Dabei entstanden 180 Millionen Liter flüssiger hochaktiver Abfälle, die in 51 großen Tanks gelagert werden. Die Tanks stammen aus den 1950’er Jahren und altern bedenklich. Der Tankinhalt wird nun, da Leckagen drohen, umgepumpt und in großen Containern verglast. Das ist keine gute Lösung, und es ist ganz wichtig für uns, dass nicht noch zusätzlicher Atommüll aus Deutschland oder von irgendwo sonst bei uns abgeladen wird.“

Das Schreiben hier als PDF zum Download.

Höhepunkt auf dem Schlossplatz war die hochinteressante, ja brisante Rede des Whistleblowers Dr. Moormann, der früher im FZJ arbeitete.

Rede von Dr. Moormann hier als PDF zum Download.

Am 01.07.2011 wurde ihm von der Vereinigung Deutscher Wissenschaftler (VDW) und der Deutschen Sektion der Juristenvereinigung IALANA („Juristinnen und Juristen gegen atomare, biologische und chemische Waffen“) in der Berlin-Brandenburgischen Akademie der Wissenschaften der „Whistleblower-Preis“ verliehen.

Mit diesem werden Persönlichkeiten ausgezeichnet, die als Insider schwer wiegende Missstände, Risiken oder Fehlentwicklungen aus ihrem beruflichen Umfeld im öffentlichen Interesse aufgedeckt haben.

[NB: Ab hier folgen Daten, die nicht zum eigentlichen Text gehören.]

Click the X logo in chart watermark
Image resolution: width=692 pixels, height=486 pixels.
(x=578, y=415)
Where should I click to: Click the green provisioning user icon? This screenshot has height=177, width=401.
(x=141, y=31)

Die Abschlusskundgebung endete mit den Forderungen:

  • Keine hochbrisante Verlagerung des Reaktorbehälters
  • Kein Abtransport der 152 Castoren
  • Bundes- und Landesregierung und das Forschungszentrum Jülich müssen endlich ein tragfähiges Zwischenlagerungskonzept vor Ort vorlegen

und einer Schweigeminute im Gedenken an Fukushima.

 

2 Kommentare zu “Fukushima drei Jahre danach • Demonstration gegen das Vergessen in Jülich [mit Slideshow]”
  1. Durch die Strahlung ist niemand (!) ums Leben kommen und wird es
    sehr wahrscheinlich auch künftig nicht. Selbst die am stärksten
    radioaktiv belasteten Personen der Bevölkerung haben nur rund ein
    Drittel der Strahlendosis erhalten, ab der man allmählich anfangen
    könnte, sich über einen leichten Anstieg des persönlichen
    Krebsrisikos zu sorgen.

    Dagegen haben die Evakuierungsmaßnahmen über 1.600 Menschen das Leben gekostet.

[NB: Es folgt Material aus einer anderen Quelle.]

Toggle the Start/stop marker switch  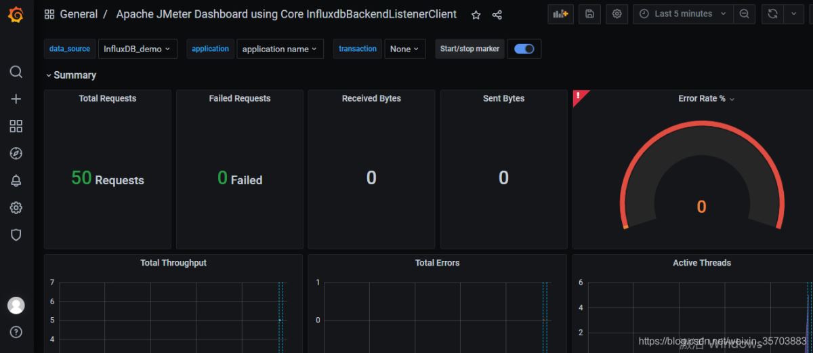pyautogui.click(x=524, y=49)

    Viele der Evakuierten leiden unter psychischen Störungen, Ängsten,
    Alkoholismus, Fettleibigkeit durch mangelnde Bewegung (Kinder). Sie
    werden von großen Teilen der übrigen Bevölkerung wie Aussätzige
    behandelt, die eine ansteckende Krankheit haben. Die Anzahl der
    Suizide ist hoch.

    Es klafft ein gewaltiges Missverhältnis zwischen den möglichen Folgen von
    Strahlung einerseits und andererseits den Folgen der Bemühungen,
    Strahlung zu vermeiden. Wenn die Menschen in Fukushima leiden, dann
    nicht an Strahlungsschäden, sondern an der Angst davor. Angst, die ihnen
    durch die unermüdlichen Anstrengungen der Antiatomlobby eingeredet
    wurde.

    Wann werden die verantwortlichen Angstschürer endlich zur Rechenschaft gezogen?

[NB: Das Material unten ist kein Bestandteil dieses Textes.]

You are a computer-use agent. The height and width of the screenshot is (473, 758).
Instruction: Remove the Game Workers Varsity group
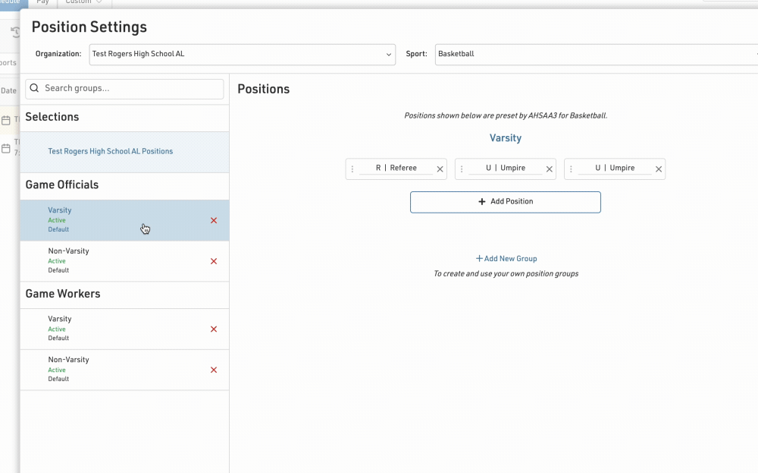(214, 330)
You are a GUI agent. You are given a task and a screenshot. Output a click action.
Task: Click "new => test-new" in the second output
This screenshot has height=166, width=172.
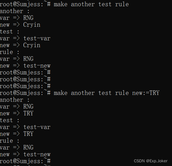[25, 154]
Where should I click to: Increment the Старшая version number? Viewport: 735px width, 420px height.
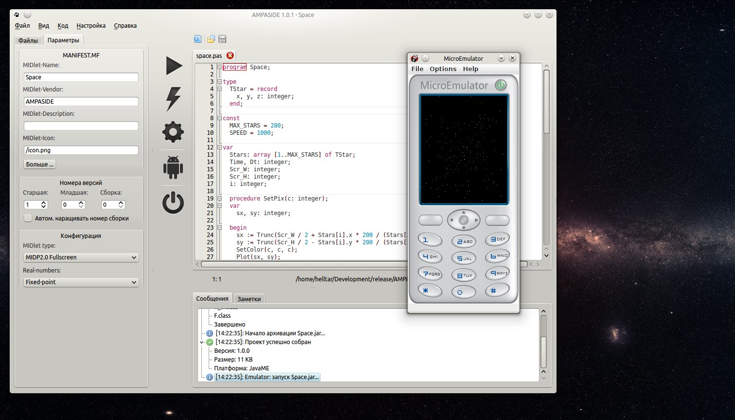(44, 202)
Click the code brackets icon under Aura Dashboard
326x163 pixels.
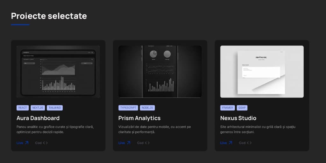coord(45,143)
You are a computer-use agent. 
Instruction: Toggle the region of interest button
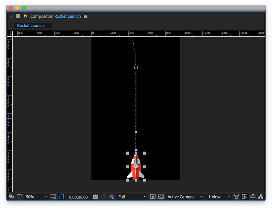coord(153,197)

  2. Nach wie vor steht die Frage im Raum:

    Ist Atompolitik keine Angelegenheit der Kommunalpolitik?

    http://www.bz-mg.de/politik-verwaltung-parteien/mg-politik/atompolitik-keine-sache-der-ratsleute.html

    Was die Bürger vor Ort umtreibt, wovon die Bürger vor Ort und im Umland (also auch in unserer Stadt) betroffen sind, das sollte auch deren Vertreter im Stadtrat umtreiben.